A study of interaction of neutron-rich oxygen isotopes $^{17,18}\mathrm{O}$ with light targets has been undertaken in order to determine the optical potentials needed for the transfer reaction $^{13}\mathrm{C}(^{17}\mathrm{O},^{18}\mathrm{O})^{12}\mathrm{C}$. Optical potentials in both incoming and outgoing channels have been determined in a single experiment. This transfer reaction was used to infer the direct capture rate to the $^{17}\mathrm{F}(p,\ensuremath{\gamma})^{18}\mathrm{Ne}$ which is essential to estimate the production of $^{18}\mathrm{F}$ at stellar energies in ONe novae.

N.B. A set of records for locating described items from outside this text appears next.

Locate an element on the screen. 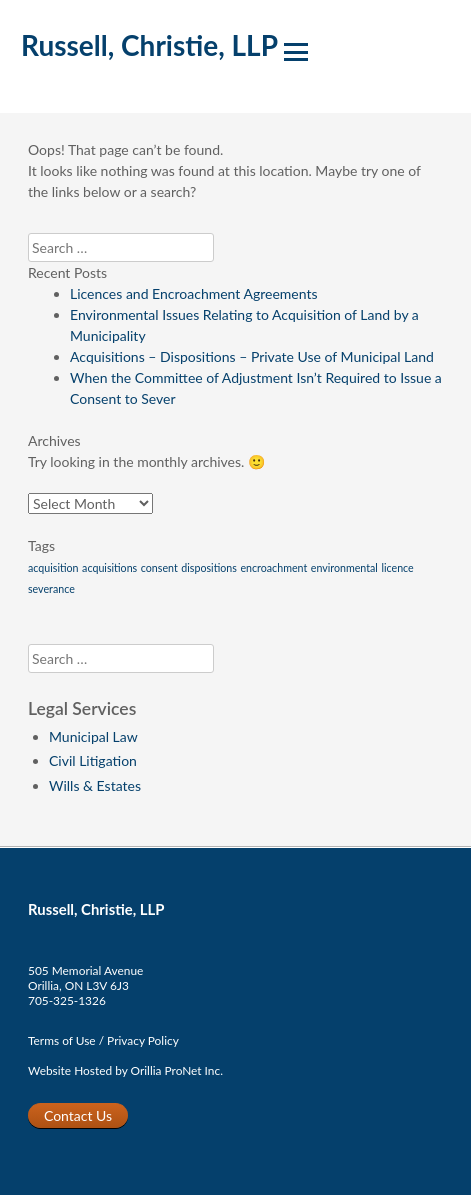 Image resolution: width=471 pixels, height=1195 pixels. encroachment [encroachment (1 item)] is located at coordinates (273, 567).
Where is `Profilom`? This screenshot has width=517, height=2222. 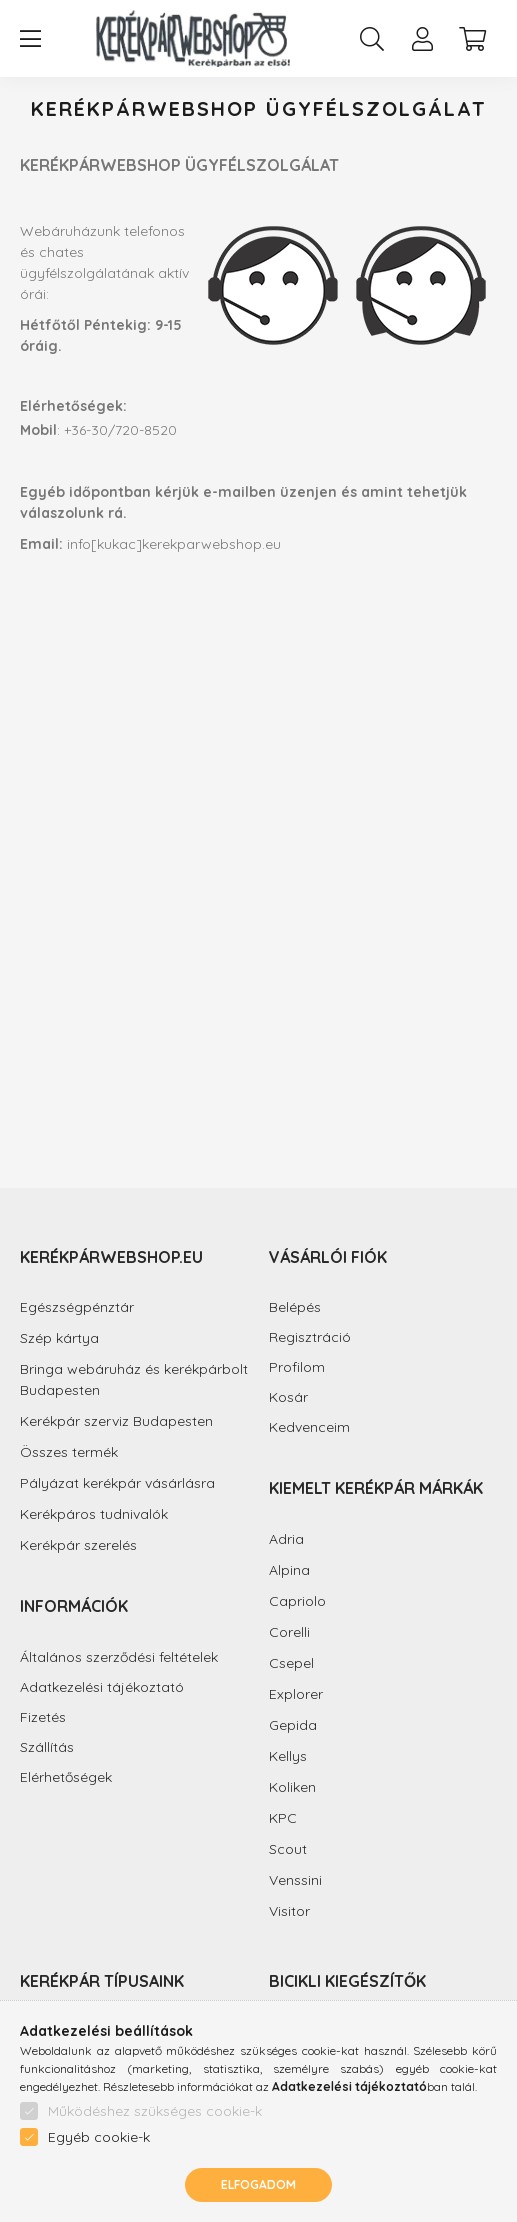 Profilom is located at coordinates (297, 1367).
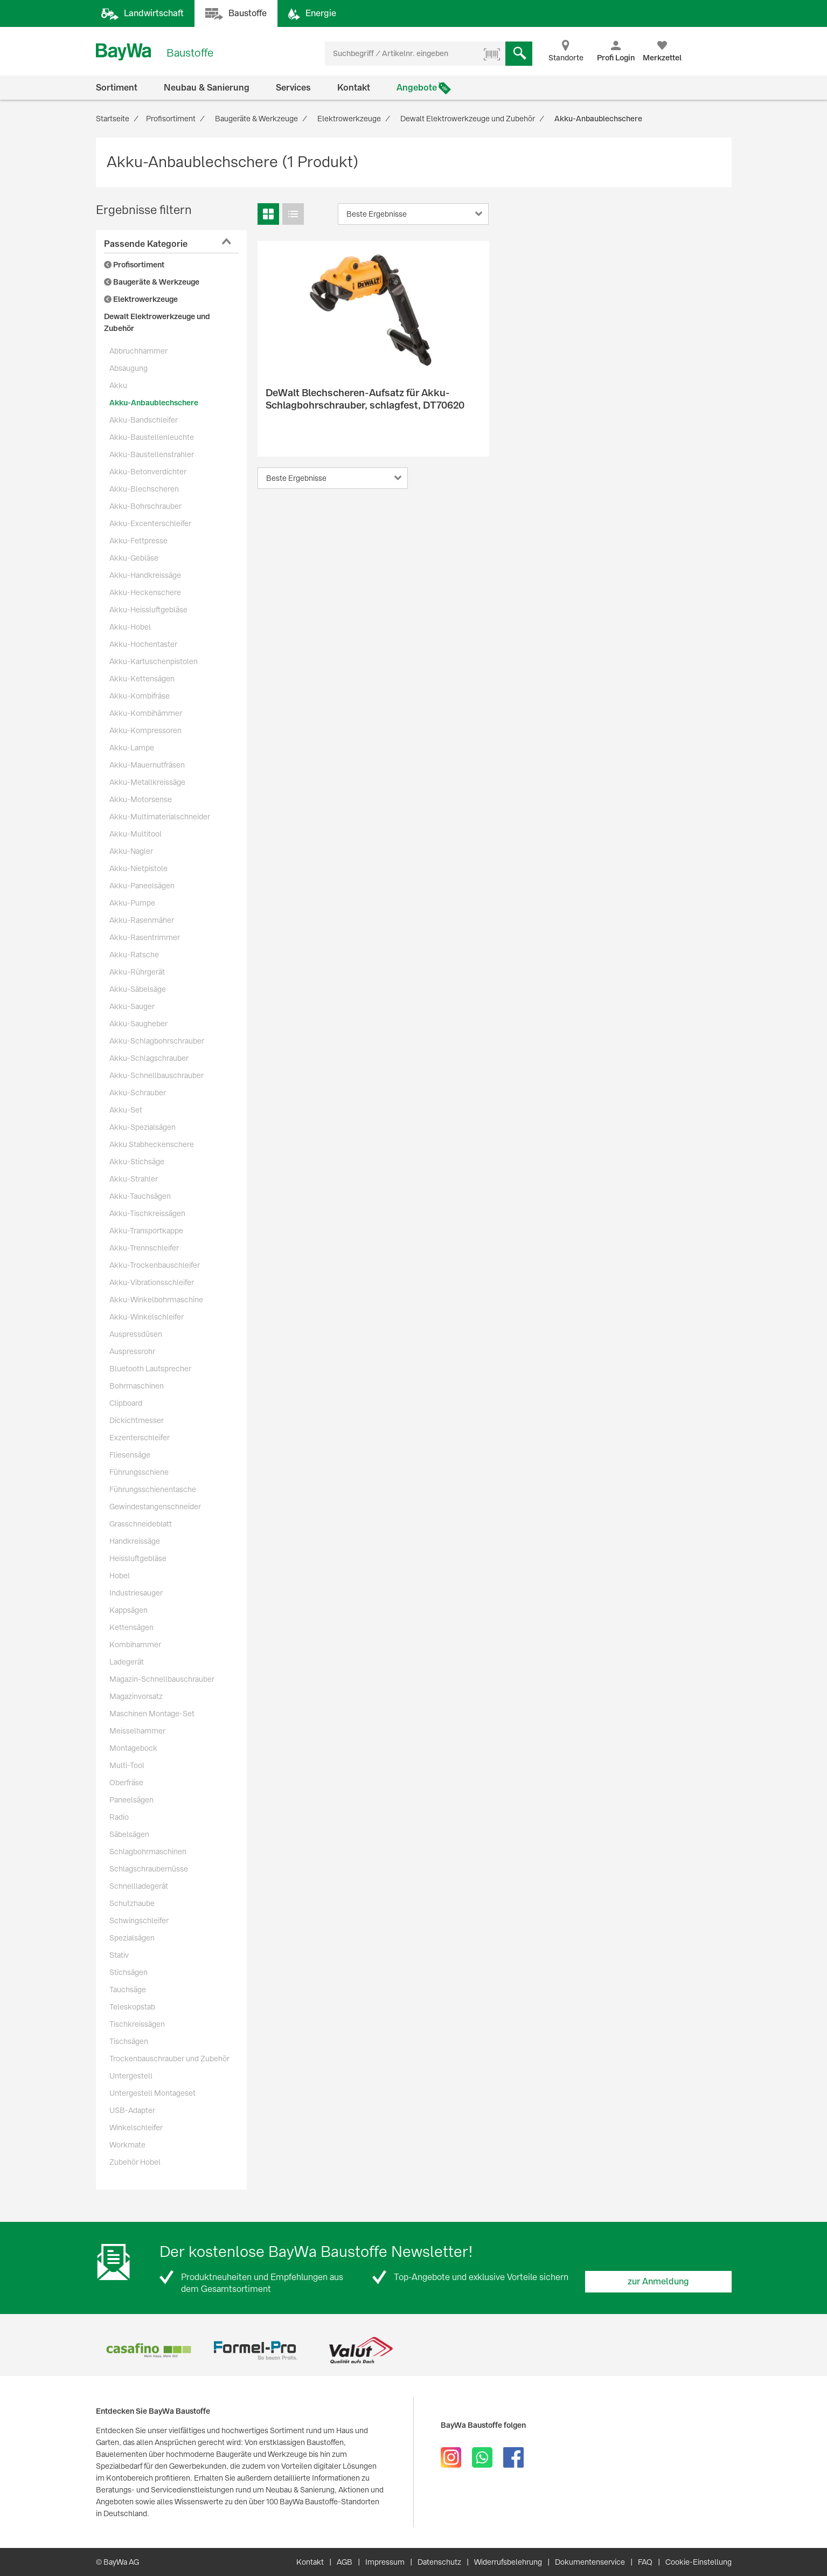  Describe the element at coordinates (132, 2110) in the screenshot. I see `USB-Adapter` at that location.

The success of the asymptotic normalization coefficient (ANC) as indirect method for astrophysics is guaranteed if the reaction mechanism is peripheral and the distorted wave Born approximation cross-section calculations are warranted and stable against the optical model potential (OMP) used. We demonstrate the stability of the ANC method and the OMP results by using good-quality elastic and inelastic-scattering data with stable beams before extending the procedures to rare-ion beams. The peripherality of our reaction is inferred from a semiclassical decomposition of the total-scattering amplitude into barrier and internal barrier components. Comparison between elastic scattering of $^{17}\mathrm{O}$, $^{18}\mathrm{O}$, and $^{16}\mathrm{O}$ projectiles is made.